■ HOW TO COMPLETE THIS TASK ■
Leave the images aside and copy out the whole listing, exact to the word.

___ THE DATA ___

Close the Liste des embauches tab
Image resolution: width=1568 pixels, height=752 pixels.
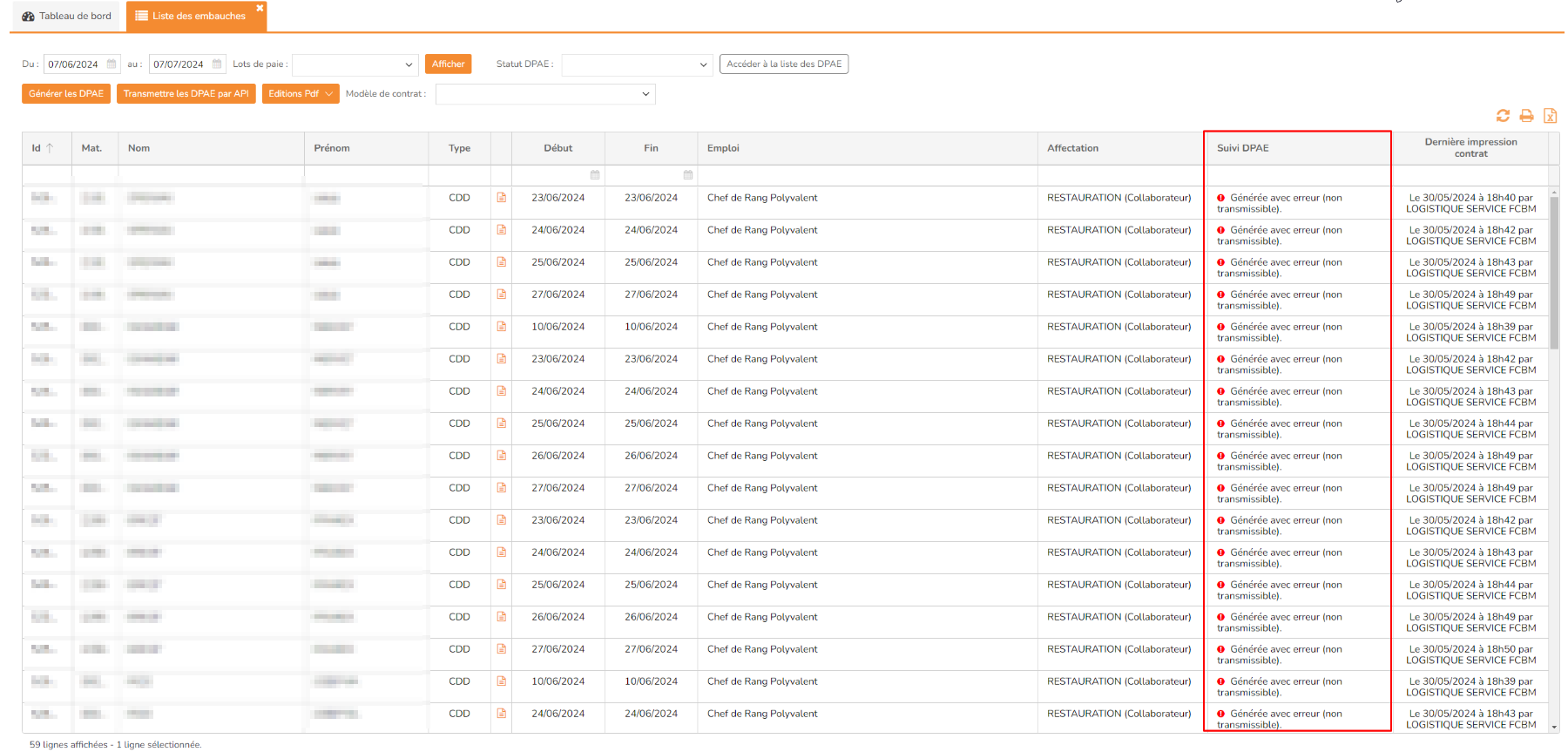[x=260, y=8]
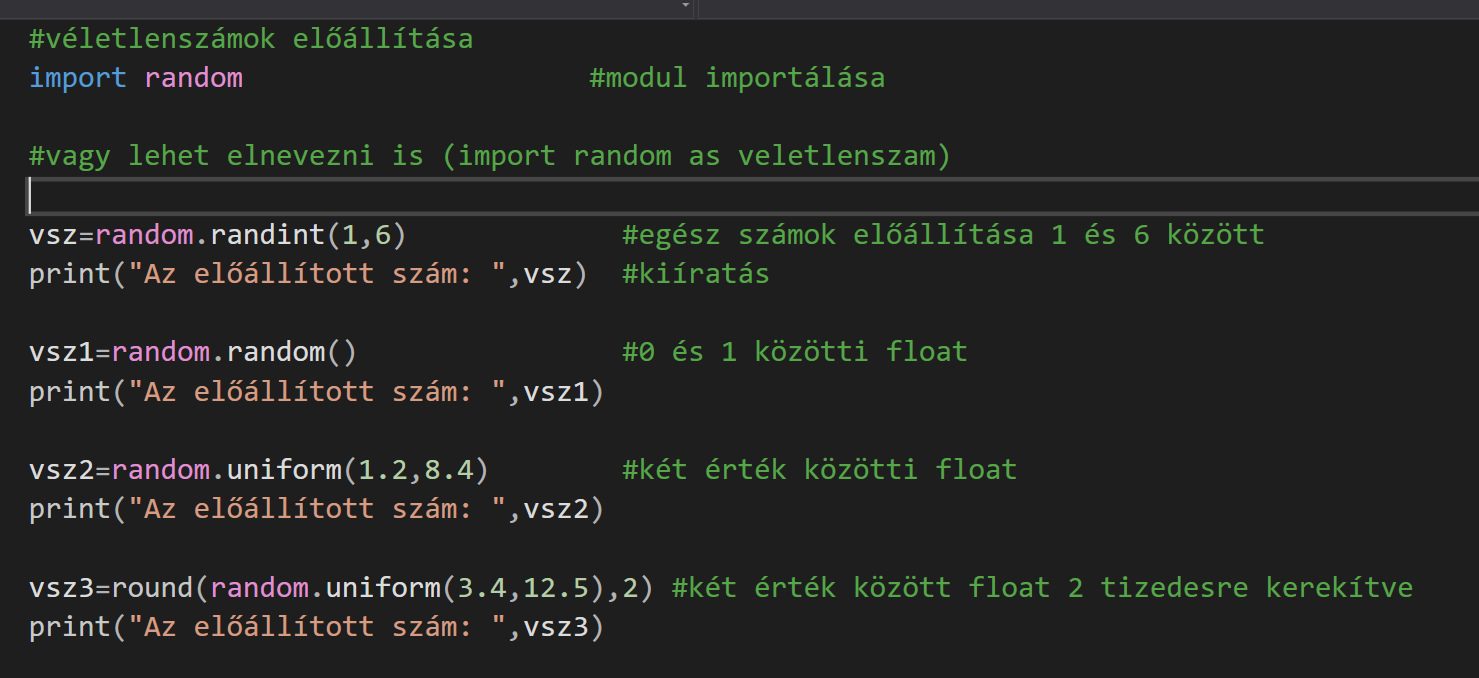Click the '#kiíratás' comment
This screenshot has width=1479, height=678.
tap(696, 274)

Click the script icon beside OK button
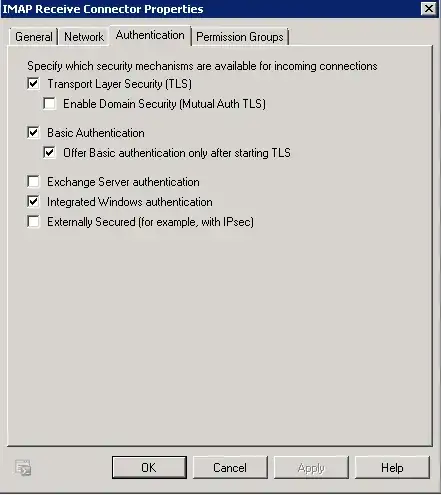23,467
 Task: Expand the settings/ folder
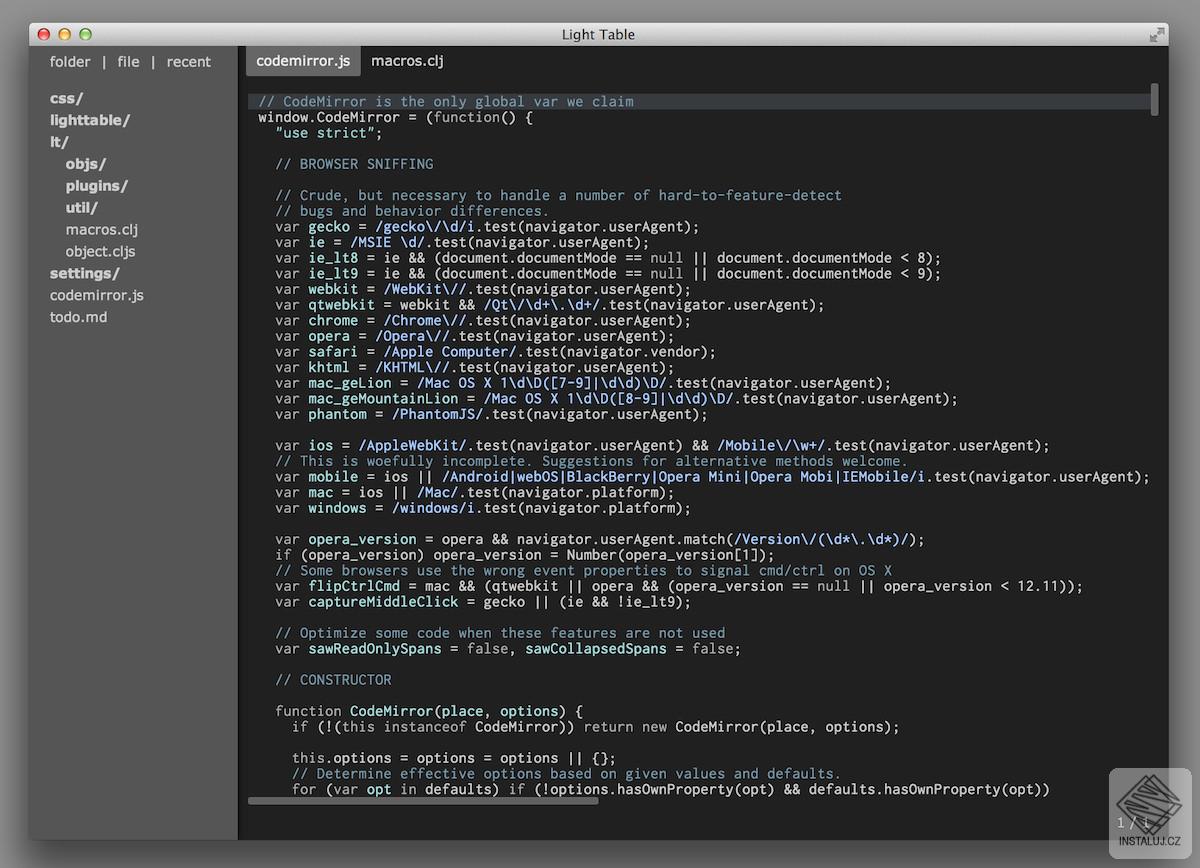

___

■ ANSWER SECTION ■
Close the Liste des embauches tab
Image resolution: width=1568 pixels, height=752 pixels.
[x=260, y=8]
Click the '#kiíratás' comment
This screenshot has width=1479, height=678.
tap(696, 274)

Click the script icon beside OK button
23,467
 Task: Expand the settings/ folder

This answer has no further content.